> Goal:
Rewrite all the lines below with "salt bowl" changed to "pepper shaker", keeping everything else the same.
——————————
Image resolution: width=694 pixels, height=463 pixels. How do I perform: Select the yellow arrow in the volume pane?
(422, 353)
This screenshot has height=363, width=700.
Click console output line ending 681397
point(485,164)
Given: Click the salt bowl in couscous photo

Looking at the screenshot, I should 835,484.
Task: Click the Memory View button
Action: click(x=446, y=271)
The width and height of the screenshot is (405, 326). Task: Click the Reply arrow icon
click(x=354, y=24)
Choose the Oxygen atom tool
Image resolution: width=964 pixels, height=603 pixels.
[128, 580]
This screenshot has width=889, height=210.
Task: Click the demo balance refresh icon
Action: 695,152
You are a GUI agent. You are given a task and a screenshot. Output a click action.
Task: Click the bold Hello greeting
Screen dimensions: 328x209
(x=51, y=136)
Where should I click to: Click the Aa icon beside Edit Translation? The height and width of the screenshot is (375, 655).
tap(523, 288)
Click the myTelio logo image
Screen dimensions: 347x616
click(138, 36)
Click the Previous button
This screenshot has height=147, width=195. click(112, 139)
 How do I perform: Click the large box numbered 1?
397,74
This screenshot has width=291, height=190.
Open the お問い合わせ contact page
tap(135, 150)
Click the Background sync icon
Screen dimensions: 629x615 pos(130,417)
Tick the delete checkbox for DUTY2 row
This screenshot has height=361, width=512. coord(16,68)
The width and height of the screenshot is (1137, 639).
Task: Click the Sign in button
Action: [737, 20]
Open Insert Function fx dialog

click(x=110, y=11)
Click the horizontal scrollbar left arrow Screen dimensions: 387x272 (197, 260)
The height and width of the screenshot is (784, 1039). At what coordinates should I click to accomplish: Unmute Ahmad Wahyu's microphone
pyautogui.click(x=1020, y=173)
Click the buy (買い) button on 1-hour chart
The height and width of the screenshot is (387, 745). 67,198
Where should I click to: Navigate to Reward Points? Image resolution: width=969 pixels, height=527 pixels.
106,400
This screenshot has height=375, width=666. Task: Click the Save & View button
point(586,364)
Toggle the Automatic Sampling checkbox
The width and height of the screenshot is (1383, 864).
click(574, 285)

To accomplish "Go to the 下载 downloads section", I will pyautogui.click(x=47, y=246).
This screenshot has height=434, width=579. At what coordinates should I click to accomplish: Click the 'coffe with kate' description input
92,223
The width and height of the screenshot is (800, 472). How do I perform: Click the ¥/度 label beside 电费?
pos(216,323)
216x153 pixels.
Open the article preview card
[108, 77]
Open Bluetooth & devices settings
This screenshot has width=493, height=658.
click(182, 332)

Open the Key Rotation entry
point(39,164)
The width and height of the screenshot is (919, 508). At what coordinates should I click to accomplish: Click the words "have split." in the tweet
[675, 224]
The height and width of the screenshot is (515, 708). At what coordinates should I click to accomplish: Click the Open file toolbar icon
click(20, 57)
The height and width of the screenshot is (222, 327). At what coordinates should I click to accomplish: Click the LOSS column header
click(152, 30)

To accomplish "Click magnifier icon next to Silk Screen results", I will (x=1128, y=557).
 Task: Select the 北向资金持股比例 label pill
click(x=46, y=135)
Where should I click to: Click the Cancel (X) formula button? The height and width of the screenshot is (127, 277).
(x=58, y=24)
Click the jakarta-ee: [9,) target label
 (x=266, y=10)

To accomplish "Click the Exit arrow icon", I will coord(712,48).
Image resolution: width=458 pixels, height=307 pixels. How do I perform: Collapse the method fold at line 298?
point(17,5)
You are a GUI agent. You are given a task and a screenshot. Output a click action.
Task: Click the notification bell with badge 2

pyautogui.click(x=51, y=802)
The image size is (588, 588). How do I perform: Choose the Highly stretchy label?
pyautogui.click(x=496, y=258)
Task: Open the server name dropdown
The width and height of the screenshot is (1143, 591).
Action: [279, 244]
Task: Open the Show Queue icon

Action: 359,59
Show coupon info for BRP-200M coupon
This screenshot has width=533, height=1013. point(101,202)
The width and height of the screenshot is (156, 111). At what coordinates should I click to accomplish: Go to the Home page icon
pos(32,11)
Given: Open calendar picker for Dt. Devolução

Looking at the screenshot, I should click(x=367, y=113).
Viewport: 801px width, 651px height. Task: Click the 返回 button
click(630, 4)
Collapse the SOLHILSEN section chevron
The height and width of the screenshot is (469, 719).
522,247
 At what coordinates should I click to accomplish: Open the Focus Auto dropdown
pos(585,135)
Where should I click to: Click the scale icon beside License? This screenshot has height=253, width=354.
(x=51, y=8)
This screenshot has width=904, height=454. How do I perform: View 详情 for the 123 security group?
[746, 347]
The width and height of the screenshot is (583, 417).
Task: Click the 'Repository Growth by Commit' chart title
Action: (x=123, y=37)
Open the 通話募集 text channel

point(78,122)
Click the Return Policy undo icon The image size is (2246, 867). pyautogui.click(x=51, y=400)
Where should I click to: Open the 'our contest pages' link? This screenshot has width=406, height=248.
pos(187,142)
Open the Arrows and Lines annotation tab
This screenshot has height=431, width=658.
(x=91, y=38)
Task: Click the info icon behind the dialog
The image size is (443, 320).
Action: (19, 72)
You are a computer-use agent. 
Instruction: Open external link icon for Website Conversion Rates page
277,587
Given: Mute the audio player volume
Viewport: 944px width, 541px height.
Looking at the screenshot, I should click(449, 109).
——————————
> Exercise result:
Image resolution: width=694 pixels, height=463 pixels. How do I perform: Select the yellow arrow in the volume pane?
(422, 353)
This screenshot has height=363, width=700.
Click console output line ending 681397
point(485,164)
Given: Click the pepper shaker in couscous photo

Looking at the screenshot, I should 835,484.
Task: Click the Memory View button
Action: click(x=446, y=271)
The width and height of the screenshot is (405, 326). Task: Click the Reply arrow icon
click(x=354, y=24)
Choose the Oxygen atom tool
Image resolution: width=964 pixels, height=603 pixels.
[128, 580]
This screenshot has width=889, height=210.
Task: Click the demo balance refresh icon
Action: 695,152
You are a GUI agent. You are given a task and a screenshot. Output a click action.
Task: Click the bold Hello greeting
Screen dimensions: 328x209
(x=51, y=136)
Where should I click to: Click the Aa icon beside Edit Translation? The height and width of the screenshot is (375, 655).
tap(523, 288)
Click the myTelio logo image
Screen dimensions: 347x616
click(138, 36)
Click the Previous button
This screenshot has height=147, width=195. click(112, 139)
 How do I perform: Click the large box numbered 1?
397,74
This screenshot has width=291, height=190.
Open the お問い合わせ contact page
tap(135, 150)
Click the Background sync icon
Screen dimensions: 629x615 pos(130,417)
Tick the delete checkbox for DUTY2 row
This screenshot has height=361, width=512. coord(16,68)
The width and height of the screenshot is (1137, 639).
Task: Click the Sign in button
Action: [737, 20]
Open Insert Function fx dialog

click(x=110, y=11)
Click the horizontal scrollbar left arrow Screen dimensions: 387x272 (197, 260)
The height and width of the screenshot is (784, 1039). At what coordinates should I click to accomplish: Unmute Ahmad Wahyu's microphone
pyautogui.click(x=1020, y=173)
Click the buy (買い) button on 1-hour chart
The height and width of the screenshot is (387, 745). 67,198
Where should I click to: Navigate to Reward Points? Image resolution: width=969 pixels, height=527 pixels.
106,400
This screenshot has height=375, width=666. Task: Click the Save & View button
point(586,364)
Toggle the Automatic Sampling checkbox
The width and height of the screenshot is (1383, 864).
click(574, 285)

To accomplish "Go to the 下载 downloads section", I will pyautogui.click(x=47, y=246).
This screenshot has height=434, width=579. At what coordinates should I click to accomplish: Click the 'coffe with kate' description input
92,223
The width and height of the screenshot is (800, 472). How do I perform: Click the ¥/度 label beside 电费?
pos(216,323)
216x153 pixels.
Open the article preview card
[108, 77]
Open Bluetooth & devices settings
This screenshot has width=493, height=658.
click(182, 332)

Open the Key Rotation entry
point(39,164)
The width and height of the screenshot is (919, 508). At what coordinates should I click to accomplish: Click the words "have split." in the tweet
[675, 224]
The height and width of the screenshot is (515, 708). At what coordinates should I click to accomplish: Click the Open file toolbar icon
click(20, 57)
The height and width of the screenshot is (222, 327). At what coordinates should I click to accomplish: Click the LOSS column header
click(152, 30)

To accomplish "Click magnifier icon next to Silk Screen results", I will (x=1128, y=557).
 Task: Select the 北向资金持股比例 label pill
click(x=46, y=135)
Where should I click to: Click the Cancel (X) formula button? The height and width of the screenshot is (127, 277).
(x=58, y=24)
Click the jakarta-ee: [9,) target label
 (x=266, y=10)

To accomplish "Click the Exit arrow icon", I will coord(712,48).
Image resolution: width=458 pixels, height=307 pixels. How do I perform: Collapse the method fold at line 298?
point(17,5)
You are a GUI agent. You are given a task and a screenshot. Output a click action.
Task: Click the notification bell with badge 2

pyautogui.click(x=51, y=802)
The image size is (588, 588). How do I perform: Choose the Highly stretchy label?
pyautogui.click(x=496, y=258)
Task: Open the server name dropdown
The width and height of the screenshot is (1143, 591).
Action: [279, 244]
Task: Open the Show Queue icon

Action: 359,59
Show coupon info for BRP-200M coupon
This screenshot has width=533, height=1013. point(101,202)
The width and height of the screenshot is (156, 111). At what coordinates should I click to accomplish: Go to the Home page icon
pos(32,11)
Given: Open calendar picker for Dt. Devolução

Looking at the screenshot, I should click(x=367, y=113).
Viewport: 801px width, 651px height. Task: Click the 返回 button
click(630, 4)
Collapse the SOLHILSEN section chevron
The height and width of the screenshot is (469, 719).
522,247
 At what coordinates should I click to accomplish: Open the Focus Auto dropdown
pos(585,135)
Where should I click to: Click the scale icon beside License? This screenshot has height=253, width=354.
(x=51, y=8)
This screenshot has width=904, height=454. How do I perform: View 详情 for the 123 security group?
[746, 347]
The width and height of the screenshot is (583, 417).
Task: Click the 'Repository Growth by Commit' chart title
Action: (x=123, y=37)
Open the 通話募集 text channel

point(78,122)
Click the Return Policy undo icon The image size is (2246, 867). pyautogui.click(x=51, y=400)
Where should I click to: Open the 'our contest pages' link? This screenshot has width=406, height=248.
pos(187,142)
Open the Arrows and Lines annotation tab
This screenshot has height=431, width=658.
(x=91, y=38)
Task: Click the info icon behind the dialog
The image size is (443, 320).
Action: (19, 72)
You are a computer-use agent. 
Instruction: Open external link icon for Website Conversion Rates page
277,587
Given: Mute the audio player volume
Viewport: 944px width, 541px height.
Looking at the screenshot, I should click(449, 109).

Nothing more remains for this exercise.